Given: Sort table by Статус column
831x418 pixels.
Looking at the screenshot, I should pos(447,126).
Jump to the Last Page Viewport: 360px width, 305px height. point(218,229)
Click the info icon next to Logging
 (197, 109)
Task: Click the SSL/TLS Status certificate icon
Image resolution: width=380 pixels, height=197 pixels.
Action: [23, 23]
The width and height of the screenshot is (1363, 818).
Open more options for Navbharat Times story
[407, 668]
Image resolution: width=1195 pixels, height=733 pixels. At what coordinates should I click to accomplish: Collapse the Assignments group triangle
◇ ◇ ◇ ◇ ◇
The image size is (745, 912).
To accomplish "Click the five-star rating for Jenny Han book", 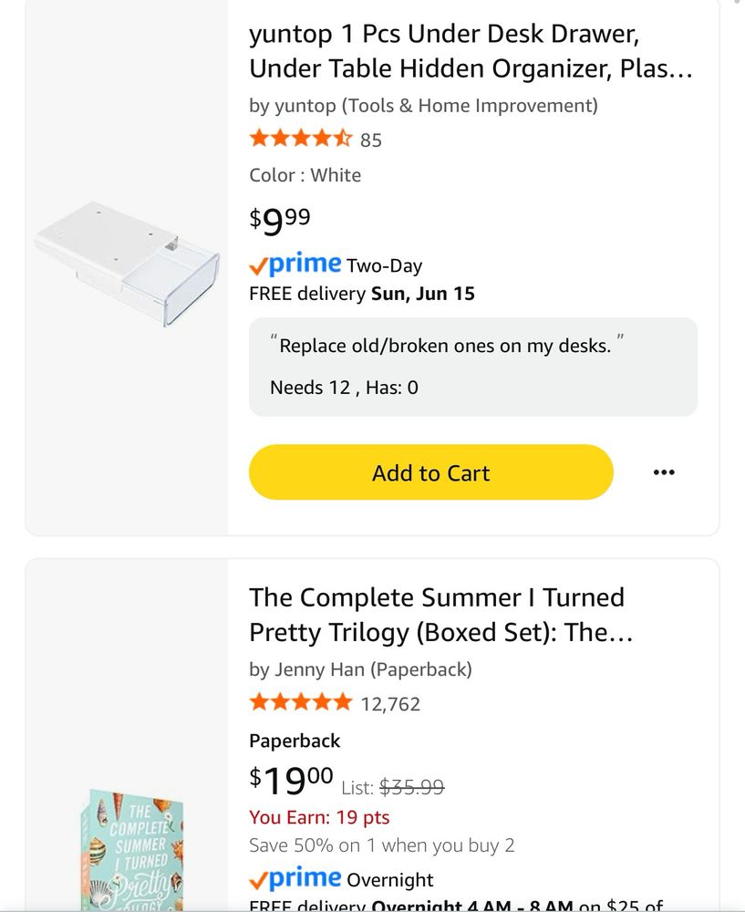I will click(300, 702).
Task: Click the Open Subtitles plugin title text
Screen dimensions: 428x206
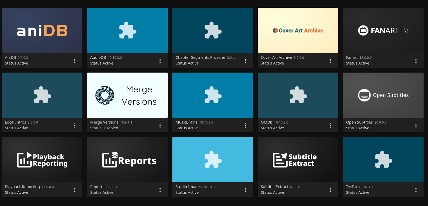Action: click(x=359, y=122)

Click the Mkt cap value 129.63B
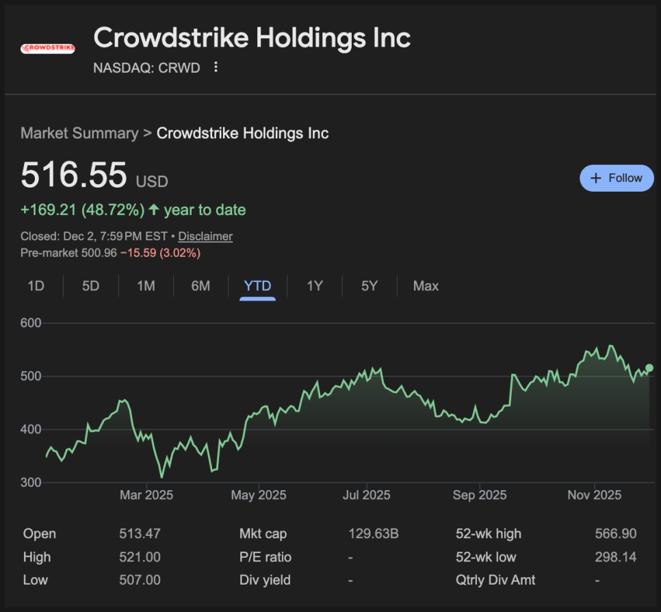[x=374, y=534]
◇ ◇ ◇ ◇ ◇
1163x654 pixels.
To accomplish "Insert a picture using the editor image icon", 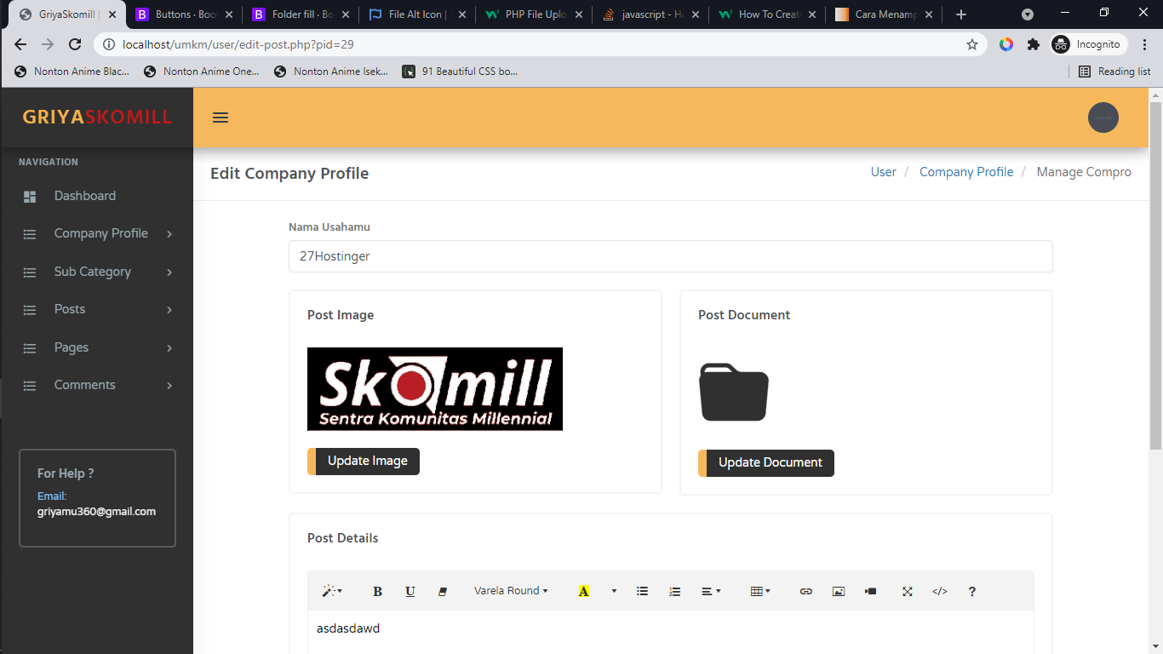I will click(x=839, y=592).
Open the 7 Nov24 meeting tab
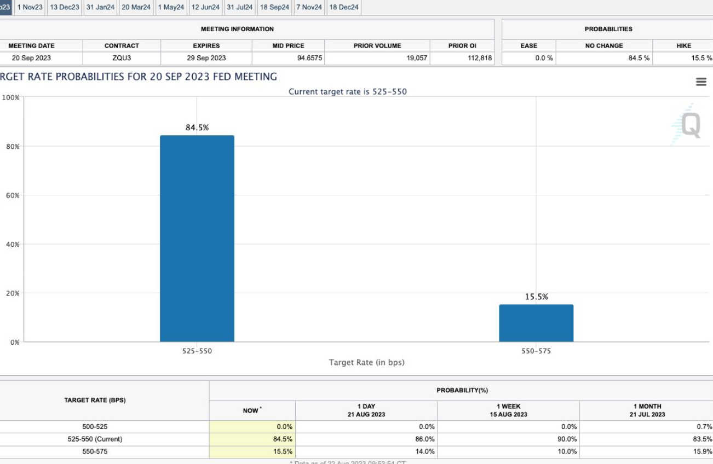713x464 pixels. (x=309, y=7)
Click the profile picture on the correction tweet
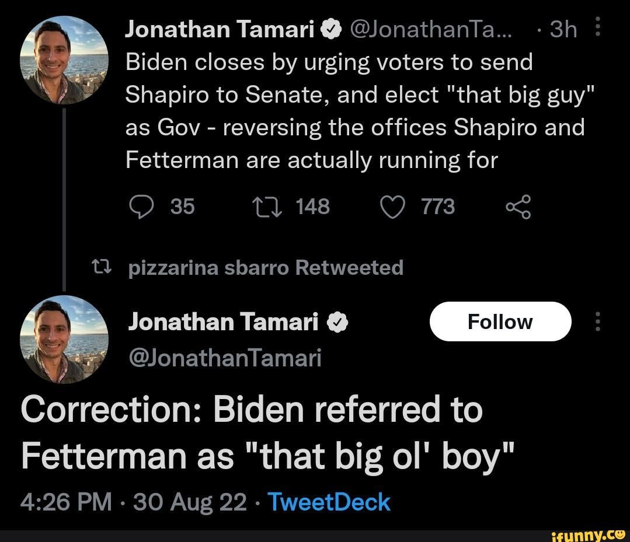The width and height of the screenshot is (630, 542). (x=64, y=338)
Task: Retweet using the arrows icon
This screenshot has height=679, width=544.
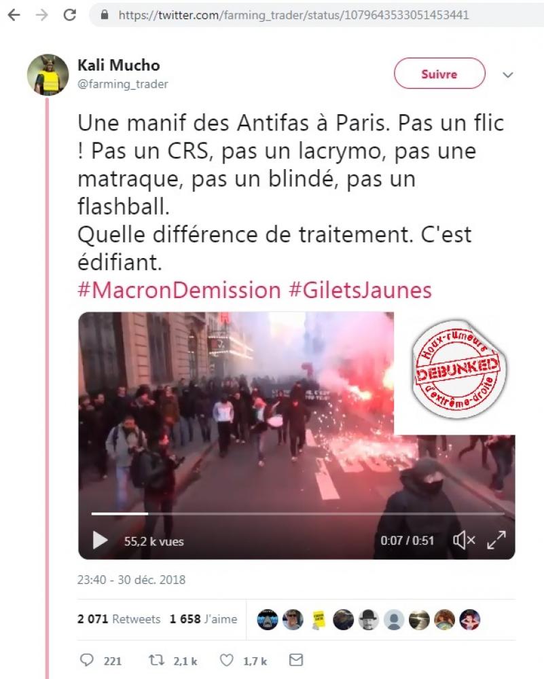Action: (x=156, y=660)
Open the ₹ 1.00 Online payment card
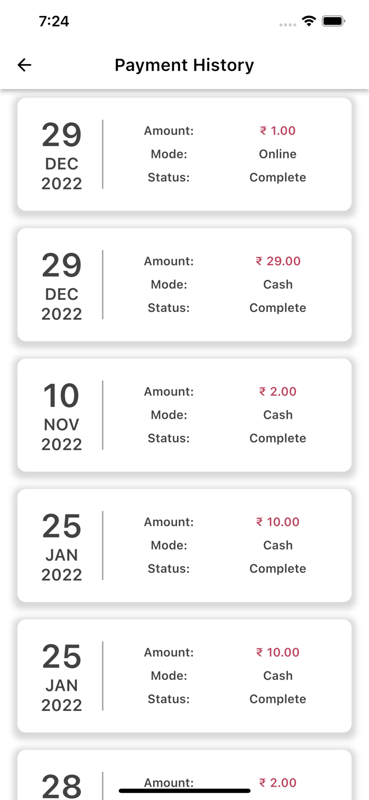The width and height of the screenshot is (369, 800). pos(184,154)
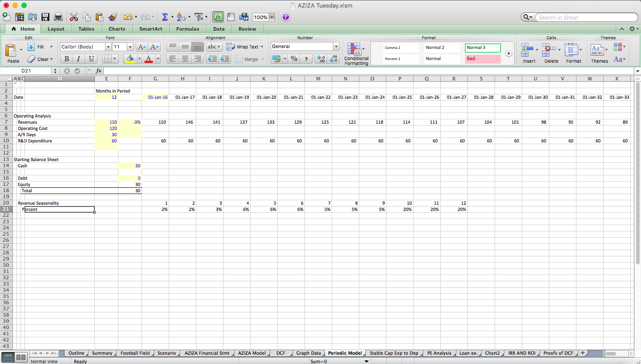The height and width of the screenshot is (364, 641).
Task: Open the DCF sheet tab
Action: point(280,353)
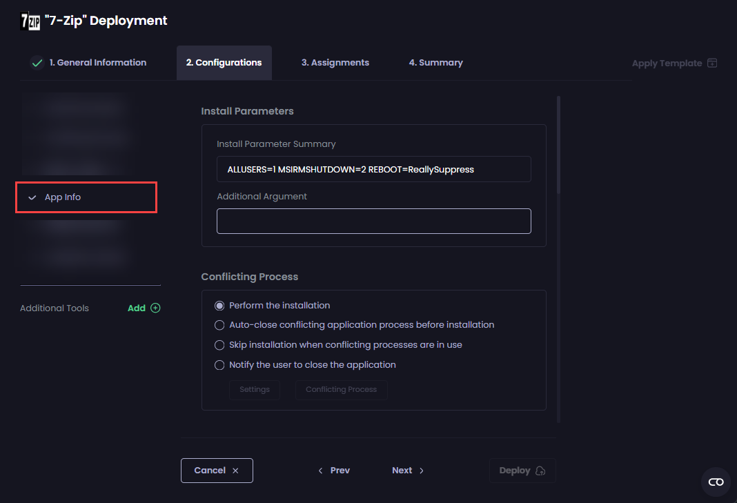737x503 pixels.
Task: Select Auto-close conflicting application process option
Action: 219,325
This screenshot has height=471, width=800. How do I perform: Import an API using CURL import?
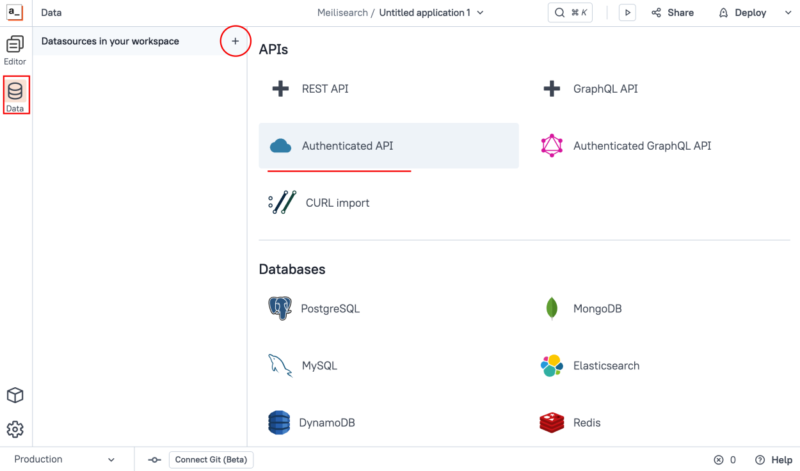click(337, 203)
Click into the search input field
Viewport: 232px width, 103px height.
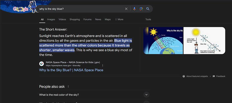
◇ ◇ ◇ ◇ ◇
WHAT IS NEEDED
With pictures excluded, reproduce exactly the lines above from the one containing "This screenshot has height=471, width=800." down to the one containing "Viewport: 232px width, 103px height.", those two included.

TASK RESPONSE
This screenshot has height=471, width=800. How do I perform: Import an API using CURL import?
click(337, 203)
Click into the search input field
Viewport: 232px width, 103px height.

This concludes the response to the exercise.